The effect of miR-1226-3p on breast cancer

Breast cancer is the leading cause of cancer-related mortality among women worldwide. In Iran, breast cancer ranks first among cancers diagnosed in women comprising 24.4% of all malignancies. Currently, the large number of etiological factors and the complexity of breast cancer present challenge for prevention and treatment.

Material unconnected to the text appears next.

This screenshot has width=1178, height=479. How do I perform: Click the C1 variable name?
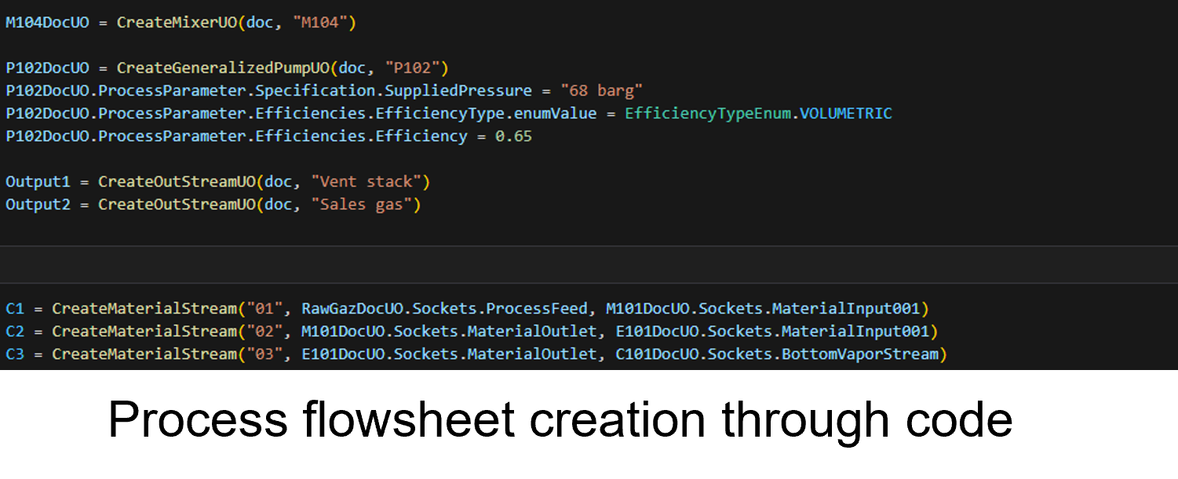pyautogui.click(x=15, y=309)
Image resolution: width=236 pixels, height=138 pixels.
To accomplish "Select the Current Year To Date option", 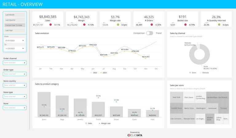I will point(15,25).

Breast cancer tumorigenesis can be described as a multi-step process in which a normal cell undergoes malignant transformation to a fully developed tumor through accumulations of genetic and epigenetic changes. On the other hand, several studies indicated the signaling pathways role in Breast cancer. EGFR gene has been shown to be overexpressed in breast cancer. Dimerization of EGFR/HER2 induces breast cancer progression via activation of PI3K/AKT signaling cascade. MicroRNAs are endogenous, small non-coding RNAs that regulate gene expression at the transcriptional and posttranscriptional level. MicroRNAs pair with partially complementary sites in the 3′untranslated regions (UTRs) of target mRNAs, leading to translational repression and/or mRNA degradation. In present study we applied bioinformatics data to predict miR-1226-3p as the regulator of PI3K/AKT pathway. Then significant down regulation of three target genes EGFR, PIK3R5 and AKT2 was observed post transfection of miR-1226-3p. To validate the effect of this down regulation on cells, expression of downstream genes PCNA, C-MYC and CCND1 was evaluated. Down regulation of these genes demonstrated that cell proliferation in this breast cancer cell line was inhibited and this miRNA could be considered as a tumor suppressor.